• [TASK OBJECTIVE]:
Which lines in the listing contain the string "dropdown", matching case exactly? Gather every one of them and copy each line in full.
===== DATASET ENTRIES =====
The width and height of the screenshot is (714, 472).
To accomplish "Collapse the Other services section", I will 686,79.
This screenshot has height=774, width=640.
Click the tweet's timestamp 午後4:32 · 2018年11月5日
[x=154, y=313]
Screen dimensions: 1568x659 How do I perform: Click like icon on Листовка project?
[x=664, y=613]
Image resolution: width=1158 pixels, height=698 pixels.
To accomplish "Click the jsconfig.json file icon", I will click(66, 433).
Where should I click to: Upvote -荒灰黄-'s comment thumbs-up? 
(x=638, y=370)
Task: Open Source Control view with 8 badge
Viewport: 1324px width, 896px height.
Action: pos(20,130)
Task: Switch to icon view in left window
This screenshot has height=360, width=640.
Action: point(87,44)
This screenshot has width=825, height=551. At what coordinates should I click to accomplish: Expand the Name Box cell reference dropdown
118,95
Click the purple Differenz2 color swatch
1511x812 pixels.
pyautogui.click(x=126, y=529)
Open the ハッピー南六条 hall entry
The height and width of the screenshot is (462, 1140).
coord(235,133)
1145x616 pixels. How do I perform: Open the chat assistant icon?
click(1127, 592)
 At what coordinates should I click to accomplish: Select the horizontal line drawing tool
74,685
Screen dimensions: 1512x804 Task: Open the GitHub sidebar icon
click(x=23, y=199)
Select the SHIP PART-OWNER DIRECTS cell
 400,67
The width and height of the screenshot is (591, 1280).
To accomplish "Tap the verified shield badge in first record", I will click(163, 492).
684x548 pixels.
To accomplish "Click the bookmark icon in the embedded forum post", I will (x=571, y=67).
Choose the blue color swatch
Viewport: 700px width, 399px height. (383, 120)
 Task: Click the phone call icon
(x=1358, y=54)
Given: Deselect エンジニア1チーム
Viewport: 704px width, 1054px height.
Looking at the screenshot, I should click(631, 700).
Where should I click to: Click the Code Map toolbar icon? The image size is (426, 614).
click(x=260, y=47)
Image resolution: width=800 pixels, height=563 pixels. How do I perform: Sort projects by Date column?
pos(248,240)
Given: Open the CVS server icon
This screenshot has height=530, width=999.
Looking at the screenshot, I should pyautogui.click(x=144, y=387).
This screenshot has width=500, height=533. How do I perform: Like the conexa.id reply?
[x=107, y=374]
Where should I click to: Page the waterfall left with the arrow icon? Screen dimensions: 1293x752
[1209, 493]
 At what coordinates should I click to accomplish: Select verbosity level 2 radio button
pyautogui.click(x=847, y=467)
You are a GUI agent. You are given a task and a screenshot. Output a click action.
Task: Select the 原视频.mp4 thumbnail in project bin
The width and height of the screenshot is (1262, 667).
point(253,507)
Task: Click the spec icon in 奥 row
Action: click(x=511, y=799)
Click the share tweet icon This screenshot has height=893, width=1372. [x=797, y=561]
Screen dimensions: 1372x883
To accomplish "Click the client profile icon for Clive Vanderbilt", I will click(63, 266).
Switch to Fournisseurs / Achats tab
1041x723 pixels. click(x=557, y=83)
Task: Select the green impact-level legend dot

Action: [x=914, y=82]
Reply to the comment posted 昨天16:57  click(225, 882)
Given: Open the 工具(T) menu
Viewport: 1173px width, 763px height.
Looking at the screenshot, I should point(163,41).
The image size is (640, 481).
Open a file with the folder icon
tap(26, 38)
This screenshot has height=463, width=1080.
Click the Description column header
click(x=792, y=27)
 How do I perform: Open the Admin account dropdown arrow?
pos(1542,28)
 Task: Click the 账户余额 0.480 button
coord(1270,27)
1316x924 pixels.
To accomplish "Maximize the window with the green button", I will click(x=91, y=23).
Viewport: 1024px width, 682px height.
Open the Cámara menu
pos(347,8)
=====
• [SOLUTION TO THIS TASK]:
This screenshot has width=825, height=551. At what coordinates should I click to accomplish: Expand the Name Box cell reference dropdown
 How do I perform: Open the Admin account dropdown arrow?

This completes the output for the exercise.